## TASK BRIEF
You are to retype all of the data exactly as it appears.

## DATASET EXTRACT
"""
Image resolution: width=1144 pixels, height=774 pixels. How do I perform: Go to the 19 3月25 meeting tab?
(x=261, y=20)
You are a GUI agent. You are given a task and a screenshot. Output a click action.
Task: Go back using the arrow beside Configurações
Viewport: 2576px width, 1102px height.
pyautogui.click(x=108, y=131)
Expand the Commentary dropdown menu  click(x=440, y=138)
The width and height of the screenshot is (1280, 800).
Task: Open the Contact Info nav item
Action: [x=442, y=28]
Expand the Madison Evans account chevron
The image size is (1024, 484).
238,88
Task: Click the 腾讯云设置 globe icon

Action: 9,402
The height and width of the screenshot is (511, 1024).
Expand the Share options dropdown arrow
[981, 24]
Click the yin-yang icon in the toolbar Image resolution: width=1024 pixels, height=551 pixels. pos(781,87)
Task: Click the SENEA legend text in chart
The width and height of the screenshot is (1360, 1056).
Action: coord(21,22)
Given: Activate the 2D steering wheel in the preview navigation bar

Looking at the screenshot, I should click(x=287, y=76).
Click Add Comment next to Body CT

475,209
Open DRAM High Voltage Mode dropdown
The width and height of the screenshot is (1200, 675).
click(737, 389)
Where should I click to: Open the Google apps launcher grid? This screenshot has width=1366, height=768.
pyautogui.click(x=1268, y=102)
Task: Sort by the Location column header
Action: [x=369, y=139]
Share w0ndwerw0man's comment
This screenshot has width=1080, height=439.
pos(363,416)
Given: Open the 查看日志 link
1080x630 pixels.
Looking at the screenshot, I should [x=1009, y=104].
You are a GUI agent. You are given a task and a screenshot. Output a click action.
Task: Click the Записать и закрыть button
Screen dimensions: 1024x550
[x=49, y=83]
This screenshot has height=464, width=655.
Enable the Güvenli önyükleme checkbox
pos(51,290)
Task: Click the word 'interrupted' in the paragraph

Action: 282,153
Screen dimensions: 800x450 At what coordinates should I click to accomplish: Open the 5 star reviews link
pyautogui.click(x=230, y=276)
"""
## SOLUTION BELOW
Image resolution: width=1144 pixels, height=774 pixels. How do I perform: Go to the 19 3月25 meeting tab?
(x=261, y=20)
You are a GUI agent. You are given a task and a screenshot. Output a click action.
Task: Go back using the arrow beside Configurações
Viewport: 2576px width, 1102px height.
pyautogui.click(x=108, y=131)
Expand the Commentary dropdown menu  click(x=440, y=138)
The width and height of the screenshot is (1280, 800).
Task: Open the Contact Info nav item
Action: [x=442, y=28]
Expand the Madison Evans account chevron
The image size is (1024, 484).
238,88
Task: Click the 腾讯云设置 globe icon

Action: 9,402
The height and width of the screenshot is (511, 1024).
Expand the Share options dropdown arrow
[981, 24]
Click the yin-yang icon in the toolbar Image resolution: width=1024 pixels, height=551 pixels. pos(781,87)
Task: Click the SENEA legend text in chart
The width and height of the screenshot is (1360, 1056).
Action: coord(21,22)
Given: Activate the 2D steering wheel in the preview navigation bar

Looking at the screenshot, I should click(x=287, y=76).
Click Add Comment next to Body CT

475,209
Open DRAM High Voltage Mode dropdown
The width and height of the screenshot is (1200, 675).
click(737, 389)
Where should I click to: Open the Google apps launcher grid? This screenshot has width=1366, height=768.
pyautogui.click(x=1268, y=102)
Task: Sort by the Location column header
Action: [x=369, y=139]
Share w0ndwerw0man's comment
This screenshot has width=1080, height=439.
pos(363,416)
Given: Open the 查看日志 link
1080x630 pixels.
Looking at the screenshot, I should [x=1009, y=104].
You are a GUI agent. You are given a task and a screenshot. Output a click action.
Task: Click the Записать и закрыть button
Screen dimensions: 1024x550
[x=49, y=83]
This screenshot has height=464, width=655.
Enable the Güvenli önyükleme checkbox
pos(51,290)
Task: Click the word 'interrupted' in the paragraph

Action: 282,153
Screen dimensions: 800x450 At what coordinates should I click to accomplish: Open the 5 star reviews link
pyautogui.click(x=230, y=276)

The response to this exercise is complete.